Кесьлевский наблюдает, но не вмешивается. До тех пор, пока
одна актриса вдруг не начинает плакать. Она явно в
замешательстве. Ей не хочется отвечать, но прекратить разговор
нельзя. Вопросы оскорбительны, но она делает вид, что не
намерена ничего скрывать. В ее слезах, чувствуется, смешались
актерство и подлинное смущение. Кесьлевский просит девушку
встать, пройтись по аудитории и выбрать мужчину, которому она
могла бы сказать: "Я люблю вас". Она поднимается и обходит
комнату, ни на кого почти не глядя. Наконец Кесьлевский
останавливает ее: он предполагает, что выбор сделан. Девушка
кивает: "Да. Это вы". я "Хорошо. Подойдите и скажите". Она
говорит. Кесьлевский не удовлетворен. Он просит повторить. Но
добавляет: "Только теперь скажите: "Я ненавижу вас". Взглянув
на него с изумлением, актриса выполняет просьбу. "Спасибо,
садитесь", - говорит Кесьлевский, а затем обращается к
студентам: "У вас есть еще вопросы?".
Это был очень важный момент: своим вмешательством
Кесьлевский принципиально изменил ситуацию. Его задание снова
сделало девушку актрисой. Вместо того, чтобы вдаваться в личную
жизнь, он обратился к ее профессиональным умениям. А вдобавок,
тем самым, косвенно, но совершенно ясно, выразил свое отношение
к допросу, устроенному студентами. Позже мы вернулись к этому
случаю, и Кесьлевский сказал: "Было ясно, что актриса чувствует
себя неловко, и мне захотелось как-то облегчить ее положение,
придать сил и уверенности. Что я и сделал, предложив сыграть
этюд".
После проб, во второй половине дня Кесьлевский обсуждает с
режиссерами сцены, которые они выбрали для работы. Он выясняет
у каждого, на какой и почему он остановился. Он задает всем
одни и те же вопросы: "Чего вы хотите добиться в этой сцене?
Есть ли в ней главная линия? Как вы собираетесь снимать? Что
будет в кадре? Что происходило до начала сцены?"

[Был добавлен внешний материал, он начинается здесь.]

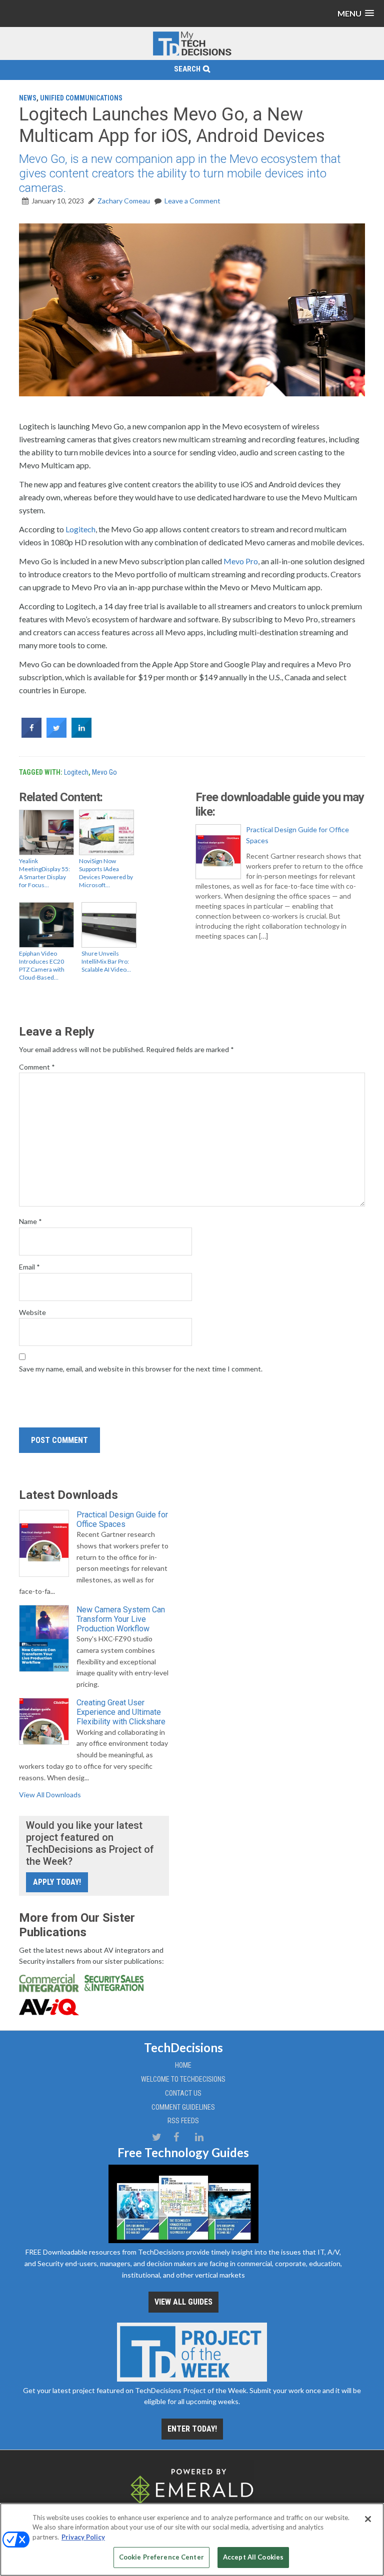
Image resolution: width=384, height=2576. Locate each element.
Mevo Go (104, 772)
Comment (37, 1067)
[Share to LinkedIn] (82, 735)
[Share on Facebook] (32, 735)
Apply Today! (57, 1882)
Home (183, 2065)
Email (29, 1267)
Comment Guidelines (183, 2107)
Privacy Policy (83, 2537)
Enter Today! (192, 2429)
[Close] (368, 2519)
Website (32, 1312)
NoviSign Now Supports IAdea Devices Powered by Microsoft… (106, 873)
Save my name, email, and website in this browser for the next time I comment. (140, 1368)
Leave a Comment (192, 200)
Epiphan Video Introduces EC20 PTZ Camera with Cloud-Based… (41, 965)
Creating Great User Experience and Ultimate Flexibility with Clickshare (121, 1712)
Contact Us (183, 2093)
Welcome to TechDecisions (183, 2079)
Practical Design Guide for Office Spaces (297, 835)
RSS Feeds (183, 2121)
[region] (192, 2539)
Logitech (81, 529)
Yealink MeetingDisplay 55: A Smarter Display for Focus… (44, 873)
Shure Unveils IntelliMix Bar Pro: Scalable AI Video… (106, 961)
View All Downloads (50, 1794)
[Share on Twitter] (56, 735)
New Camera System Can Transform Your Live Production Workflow (120, 1619)
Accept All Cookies (253, 2557)
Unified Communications (81, 98)
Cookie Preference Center (161, 2557)
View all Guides (183, 2302)
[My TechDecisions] (192, 53)
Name (30, 1221)
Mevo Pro (241, 561)
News (27, 98)
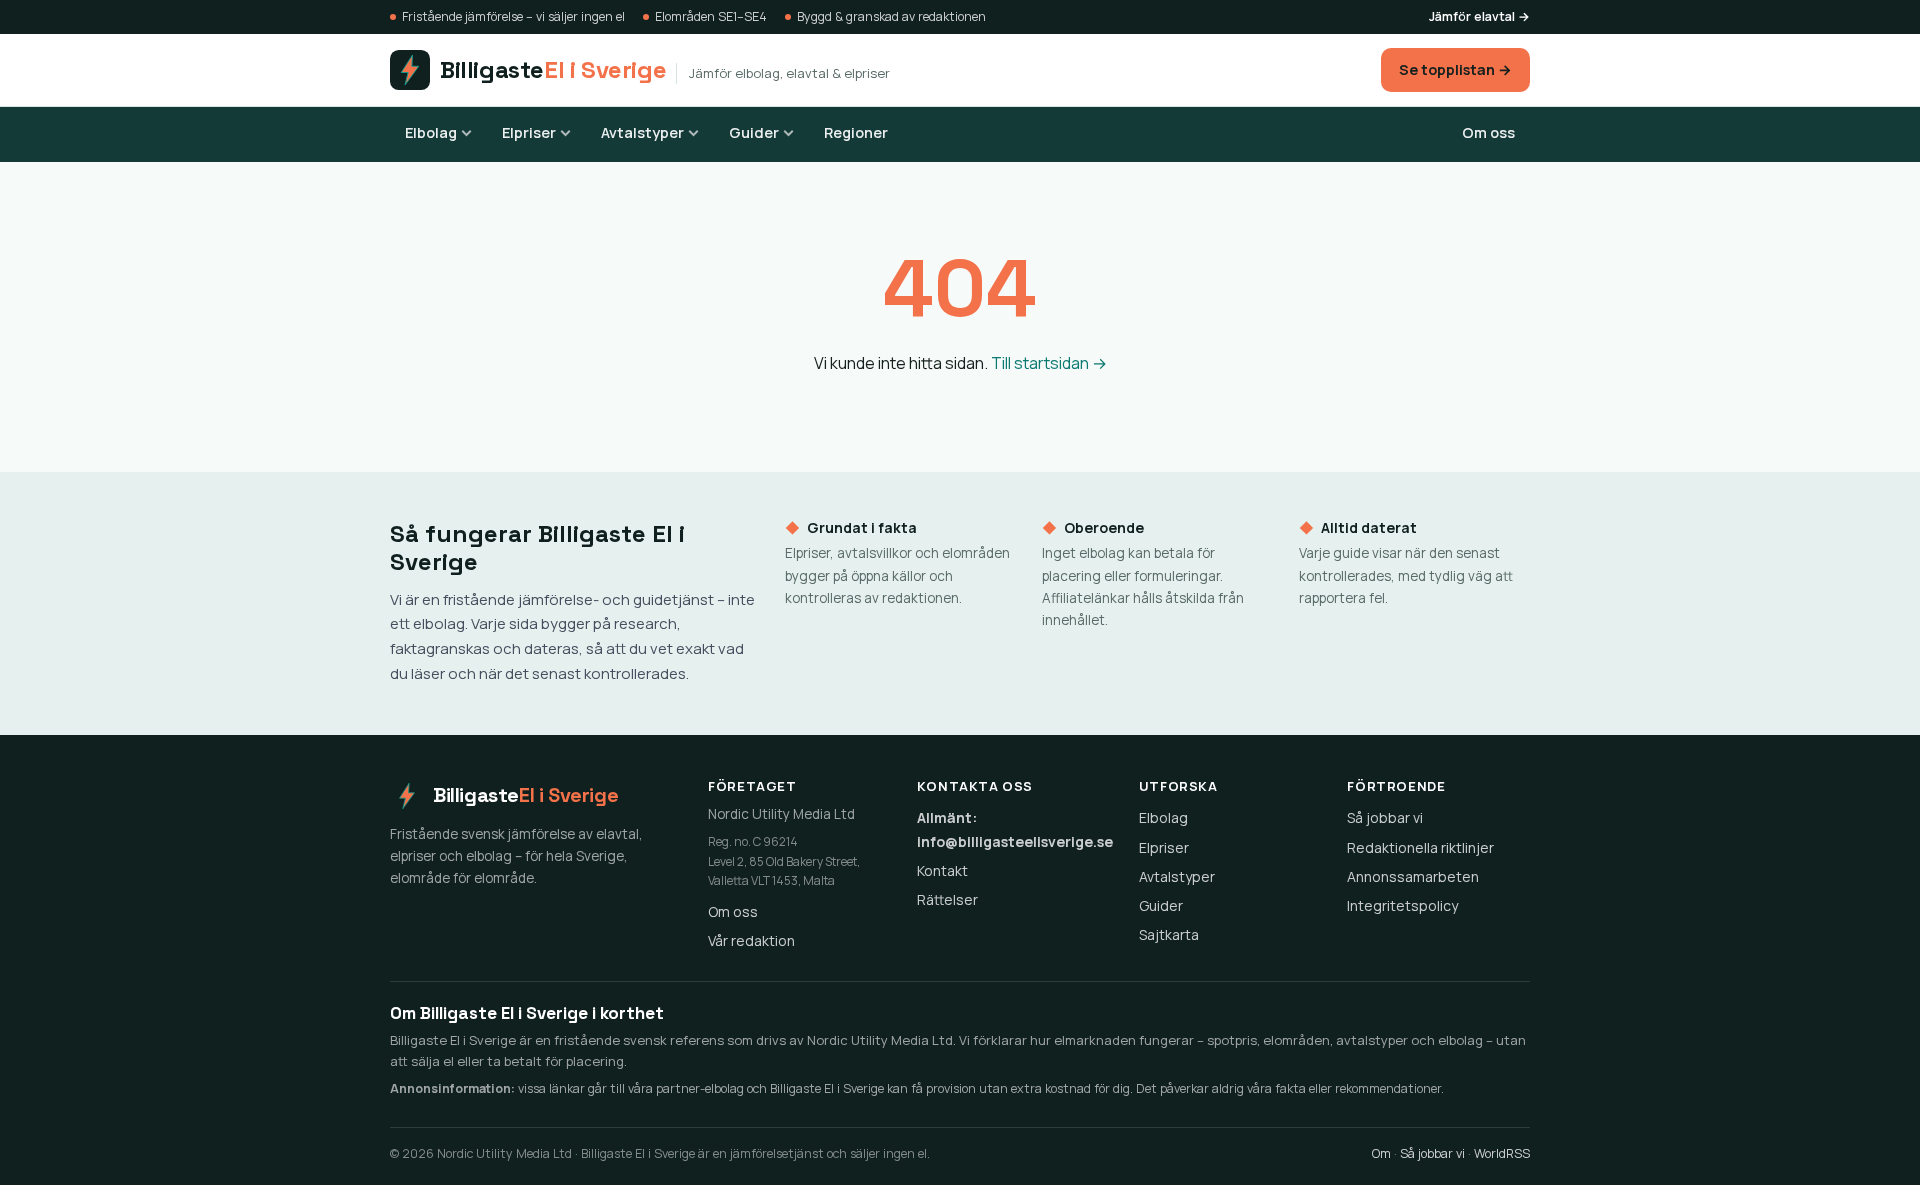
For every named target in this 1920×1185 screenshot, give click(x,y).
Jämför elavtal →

После того как каждый высказался, первый день занятий
окончен. Съемочные группы сформированы, и режиссеры
определились в намерениях. Начиная с завтрашнего утра, в
течение десяти дней мы будем ежедневно проходить и снимать по
сцене. Интересно, глубоко ли запал в души участников семинара
призыв Кесьлевского о любви к актерам - его ненарушимая,
верховная заповедь.

На съемках Кесьлевский непредсказуем. Иногда деятелен, во
все вникает, участвует в обсуждении возникающих проблем и
предлагает решения. А иногда тихо сидит в сторонке, как будто
его ничего не касается. У нас сложилось впечатление, что чем
дальше от площадки он сидел и чем реже вмешивался, тем сильнее
был недоволен происходящим. Но предположение, что он на что-то
не обращает внимания, оказалось ошибкой. Даже сидя в стороне,
Кесьлевский следил за всем, все видел, - и, говоря "все", мы
имеем в виду действительно все. Это выяснялось, когда он
возвращался на площадку или в ходе последующих обсуждений.

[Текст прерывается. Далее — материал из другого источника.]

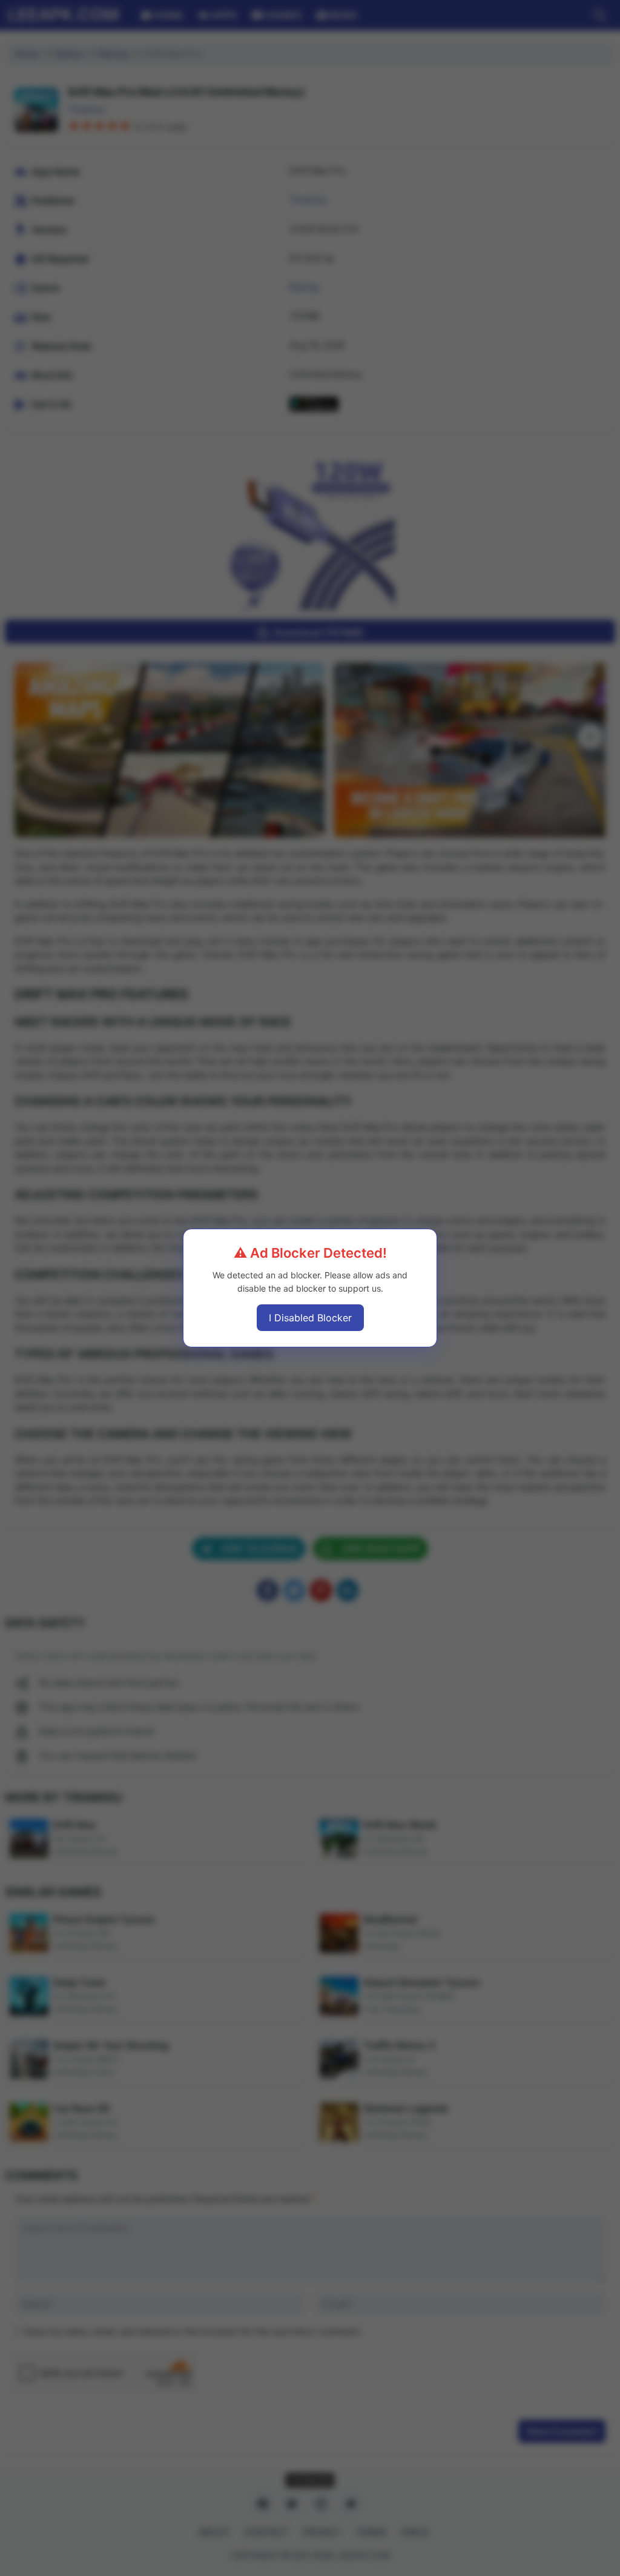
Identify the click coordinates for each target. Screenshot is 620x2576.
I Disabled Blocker (310, 1318)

Может показаться восторженным преувеличением, но тем не менее:
Кесьлевский всегда точно знал, в чем сложность и чем она
вызвана. Он был подобен врачу, неизменно ставящему правильный
диагноз. Чтобы дать представление о точности и полезности
замечаний Кесьлевского, мы расскажем в следующих главах о
важнейших из них. А поскольку съемки продолжались десять дней и
каждый становился уроком мастерства, нижеследующее можно
считать Десятью заповедями Кшиштофа Кесьлевского. Правда,
комментарии Кесьлевского касались не только событий текущего
дня, поэтому мы не будем строго придерживаться хронологии, а
расположим наш рассказ вокруг заповедей.

    Первая заповедь: Стойте рядом с актерами!

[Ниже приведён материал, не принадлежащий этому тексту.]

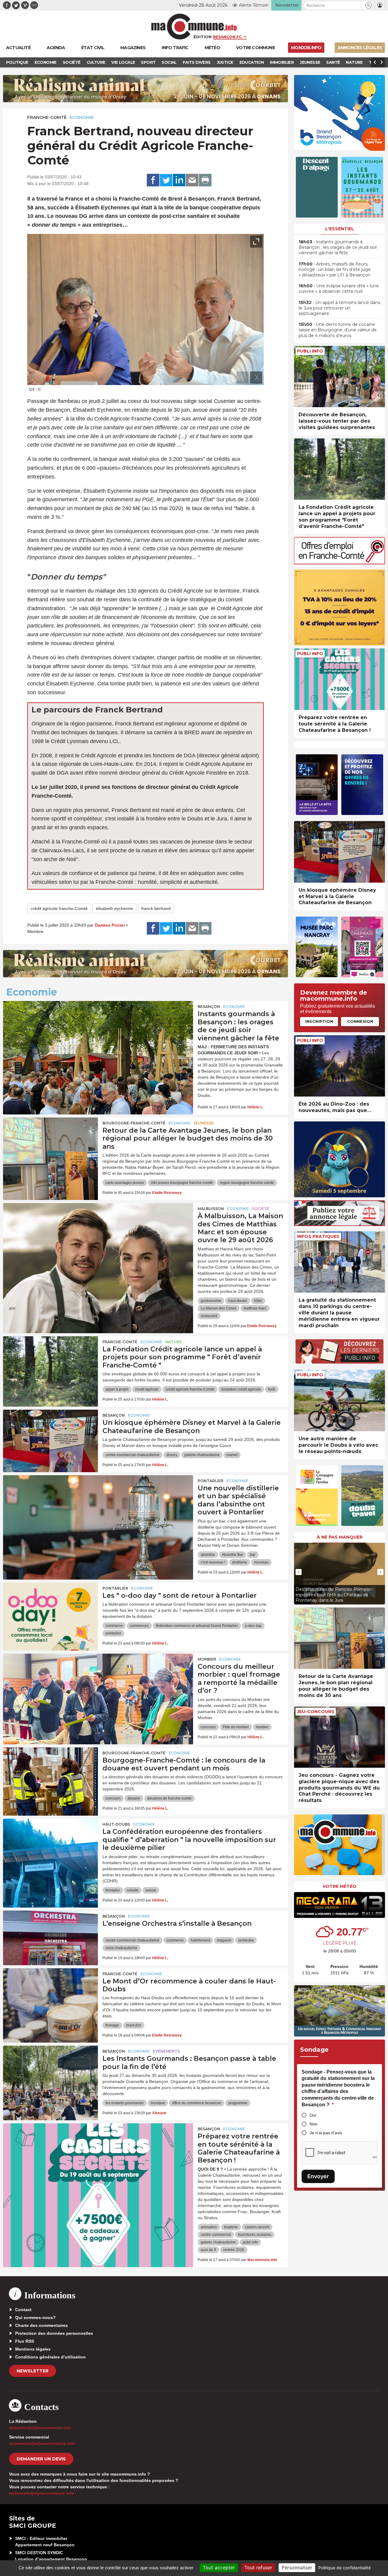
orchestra (246, 1940)
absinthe (208, 1555)
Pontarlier (210, 1481)
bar (253, 1555)
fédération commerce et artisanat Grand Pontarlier (197, 1626)
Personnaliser (297, 2567)
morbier (262, 1727)
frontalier (112, 1890)
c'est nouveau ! (213, 1562)
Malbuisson (211, 1208)
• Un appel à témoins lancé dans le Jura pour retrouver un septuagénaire (339, 308)
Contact (23, 2309)
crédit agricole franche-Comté (59, 908)
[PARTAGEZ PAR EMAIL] (192, 180)
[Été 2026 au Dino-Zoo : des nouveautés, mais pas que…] (339, 1066)
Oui (312, 2115)
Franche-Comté (47, 117)
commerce (114, 1626)
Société (260, 1208)
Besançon (209, 1006)
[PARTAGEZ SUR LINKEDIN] (179, 180)
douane (134, 1798)
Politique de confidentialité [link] (344, 2567)
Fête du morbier (236, 1727)
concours (208, 1727)
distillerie (239, 1562)
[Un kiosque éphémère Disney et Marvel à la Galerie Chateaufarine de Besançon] (50, 1437)
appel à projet (116, 1389)
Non (313, 2123)
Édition (202, 36)
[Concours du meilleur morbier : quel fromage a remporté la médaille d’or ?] (98, 1681)
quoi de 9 (208, 2250)
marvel (232, 1455)
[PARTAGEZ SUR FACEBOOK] (153, 180)
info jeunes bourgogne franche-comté (182, 1183)
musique (158, 2103)
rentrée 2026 (233, 2250)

Быстро выяснилось, что этот совет Кесьлевского надо
понимать буквально. Приходя на съемочную площадку, он всегда
находился именно на площадке, перед камерой. Стоял рядом с
артистами, показывал им, как чтото сделать, часто
поворачивался, глядя через сложенный из пальцев кадр.
Удивительно было наблюдать, как он все время старается
встретиться с артистами взглядом. Когда кто-то спрашивает,
зачем, Кесьлевский отвечает: "Просто наблюдаю за ними, вот и
все". Но несмотря на лукавый ответ, ясно как день, откуда
рождаются эти завораживающие крупные планы в его фильмах.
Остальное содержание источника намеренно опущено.